“We’re very clear in our teaching. We believe every single person born on this planet is created by God out of love . . . in the image and likeness of the Holy One. And so our struggle to understand and accept gay people is a human problem, not some flaw or error in God’s creation. ”
Dr. Chris Michaels, Senior Minister, Center for Spiritual Living-Kansas City
When I was a little kid, I was totally into God, but it was made clear to me that God would never be into me. When I got that it didn’t matter how I lived, I was doomed because of who I was, religion lost its grip on me. I got a bit blasphemous. I loved turning Christianity’s words against the espousals of its adherents. Turns out saying stuff like, “We are all made in God’s image, therefore we must all be divine,” not only felt deliciously scandalous, it took root in my consciousness and became my new belief system when I wasn’t looking.
I did not know that I was gay back in high school. Even though there was nothing and no one in my environment talking about homosexuality out loud, I can remember a couple of things that popped up through “the sleep and the forgetting” of my childhood. Once in junior high, I called a boy a “fairy.” I have no idea how that word came to me; I have no idea how I knew it was bad. I had no idea what it meant. But there it was–that word and not some other. Even younger I remember seeing two high school girls blazing anger at each other at a ball game and I knew that the intensity of that exchange revealed a relationship that went beyond simple friendship. We know without knowing.

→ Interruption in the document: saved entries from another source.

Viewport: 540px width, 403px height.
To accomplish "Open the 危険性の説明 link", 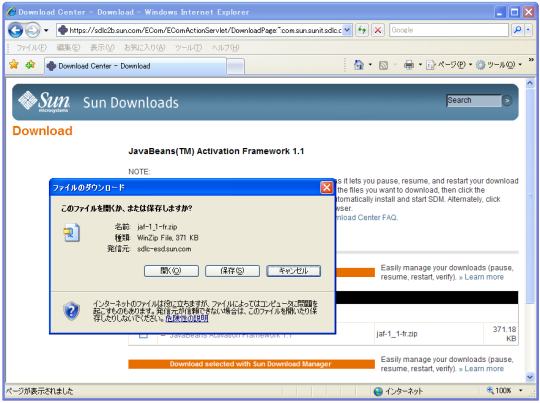I will point(187,318).
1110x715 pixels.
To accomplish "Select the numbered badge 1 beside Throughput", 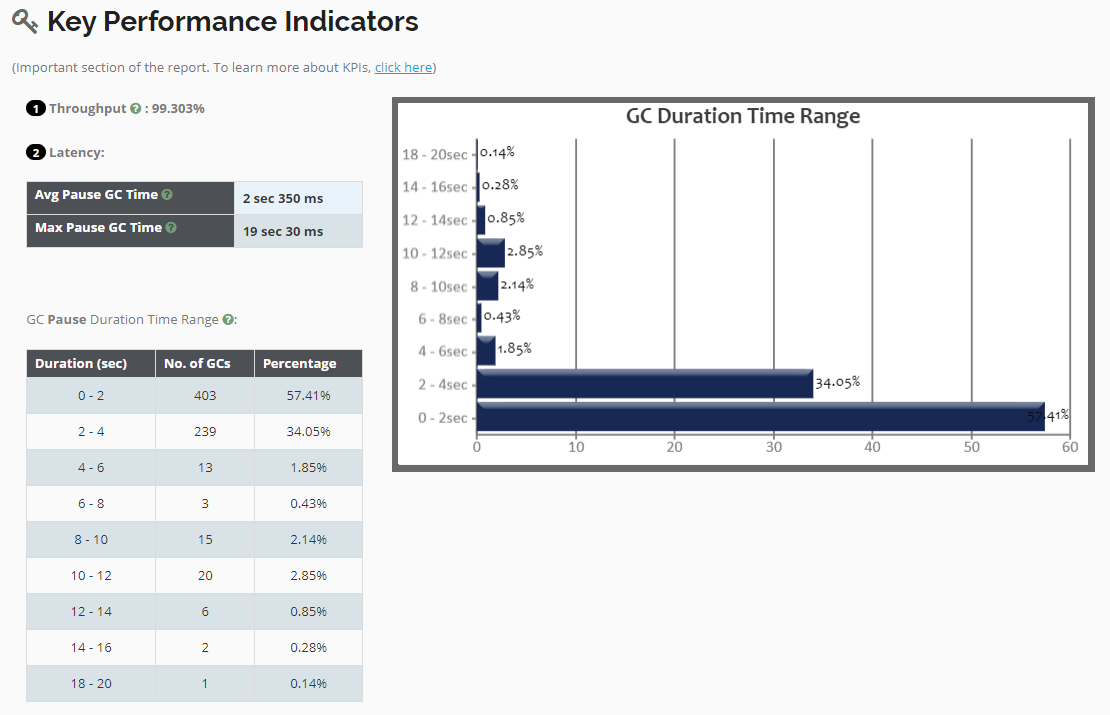I will click(x=36, y=107).
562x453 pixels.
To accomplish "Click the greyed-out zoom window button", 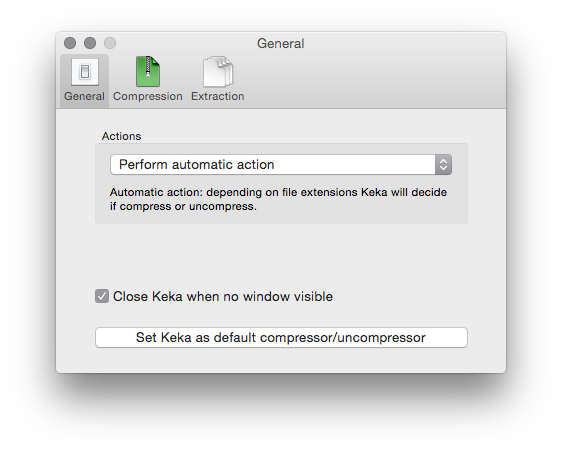I will pos(110,43).
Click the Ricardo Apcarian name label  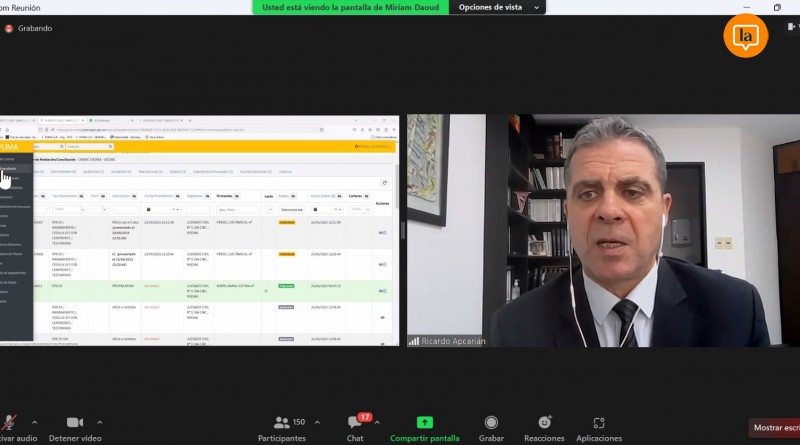tap(455, 341)
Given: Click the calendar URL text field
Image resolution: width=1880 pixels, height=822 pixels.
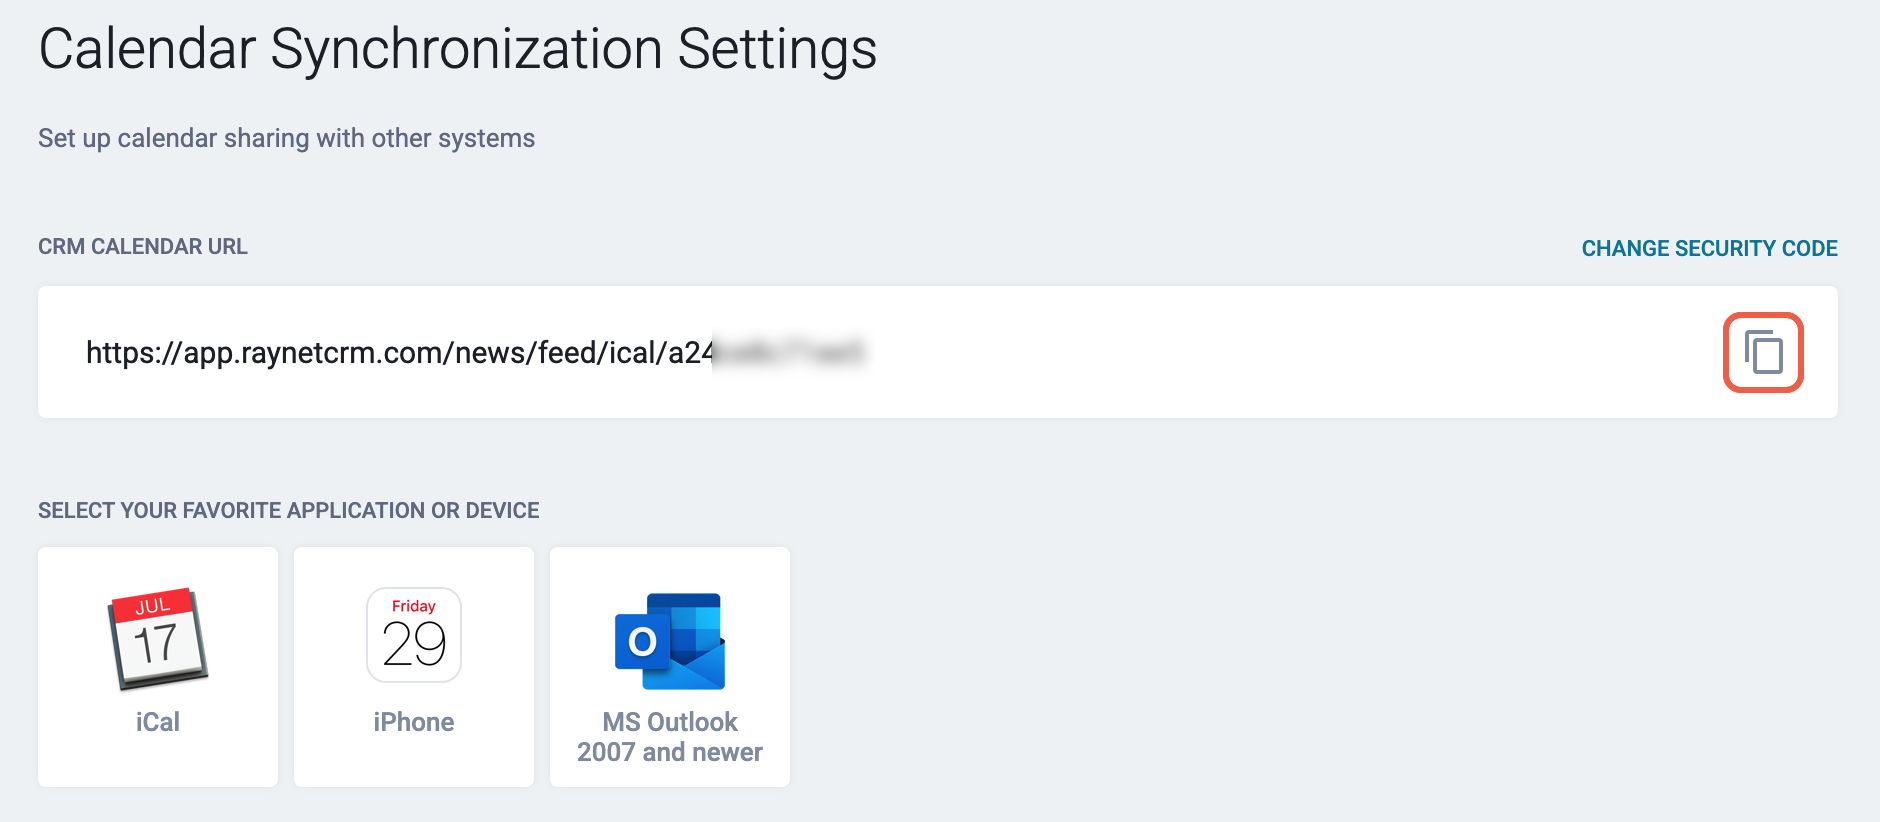Looking at the screenshot, I should pyautogui.click(x=938, y=352).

We have always had ways of finding each other. I remember going to the Art Institute in Chicago to see the Gauguin exhibit in my early 20’s. A girl of about 10 was at the sink when I came out of my stall. I recognized her right away. My friend said something to me as she exited her stall. The girl glanced up in the mirror and saw her. Then she looked over at me, then back again to my friend. Then she nodded her head in confirmation of her own knowing, already aware of her place in the secret club.

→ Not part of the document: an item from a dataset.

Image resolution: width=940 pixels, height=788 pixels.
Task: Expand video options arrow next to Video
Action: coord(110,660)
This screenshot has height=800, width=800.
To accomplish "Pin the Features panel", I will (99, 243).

Dr. Chris’s quote above introduced a guest speaker that Sunday who talked about being gay and knowing it from a young age. It was only later, in junior high or high school that she got that what she felt made her different from most of her peers. Fear and shame took hold, leading her to pray to God to “change her heart.” And that is exactly what happened. She woke the next morning knowing that she was exactly who she was supposed to be, and that was fabulous.

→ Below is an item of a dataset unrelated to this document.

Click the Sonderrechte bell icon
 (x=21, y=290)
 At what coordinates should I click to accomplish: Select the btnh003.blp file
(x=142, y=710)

Now that is an answer to a prayer. I am claiming it for myself. I’m claiming it for everyone who wishes they could believe it. We are exactly who we are supposed to be, and we are needed here, as is. It is time to abolish the secret club and make our home in the whole wide world. It is time to stand up and celebrate life, love, community — a world where every one of us living in it knows without a doubt that we are at home wherever we are, that we are deeply loved, and that we are beautiful. This is a God I am grateful to have met.